Enttäuschend verfilmt?Immer wieder entpuppt sich die Verfilmung eines Klassikers als enttäuschend. Doch muss ein Film wirklich die visuelle Kopie des schriftlichen Vorbildes sein? Auch dieser Verfilmung ist es, nach mehreren Versuchen in den vergangenen Jahren, nicht gelungen die Thematik des amerikanischen Traumes, des plötzlichen Aufstiegs und schnellen Falls des Protagonisten Jay Gatsby in den Vordergrund zu stellen. Besonders die gesellschaftlichen Unterschiede sind es, die in F. Scott Fitzgeralds Meisterwerk thematisiert werden.
Die Liebesgeschichte zwischen Daisy und Jay ist dabei lediglich das Mittel zum Zweck, in Hollywood jedoch genau das, was die Kassen klingeln lässt und auch von Zuschauern weltweit favorisiert wird.
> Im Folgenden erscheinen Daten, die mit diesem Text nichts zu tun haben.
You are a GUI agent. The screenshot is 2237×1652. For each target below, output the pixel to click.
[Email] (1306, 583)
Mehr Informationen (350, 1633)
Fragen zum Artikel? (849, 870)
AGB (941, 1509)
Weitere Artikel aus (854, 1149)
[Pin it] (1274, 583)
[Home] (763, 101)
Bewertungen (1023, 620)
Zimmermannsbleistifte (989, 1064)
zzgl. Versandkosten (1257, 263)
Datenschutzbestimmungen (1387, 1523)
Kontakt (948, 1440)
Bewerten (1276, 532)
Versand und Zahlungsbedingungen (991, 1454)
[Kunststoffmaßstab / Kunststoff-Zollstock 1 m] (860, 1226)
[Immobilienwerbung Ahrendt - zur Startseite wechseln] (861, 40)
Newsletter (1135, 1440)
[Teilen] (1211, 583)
Natürlich verzichten die patriotischen Amerikaner damit mal wieder auf Kritik an der Vergangenheit des eigenen Landes und hüllen sich in den Glanz der Überflussgesellschaft. So setzt der Film auf bunte Bilder, vielschichtige Musik, hochkarätige Schauspieler und die kommerzielle Absicherung der Liebesgeschichte. Das ist nicht weiter verwerflich, sind es doch genau diese Punkte, die einen Film oscarreif machen können. Die Buchlektüre bleibt jedoch die intellektuell anspruchsvollere Wahl.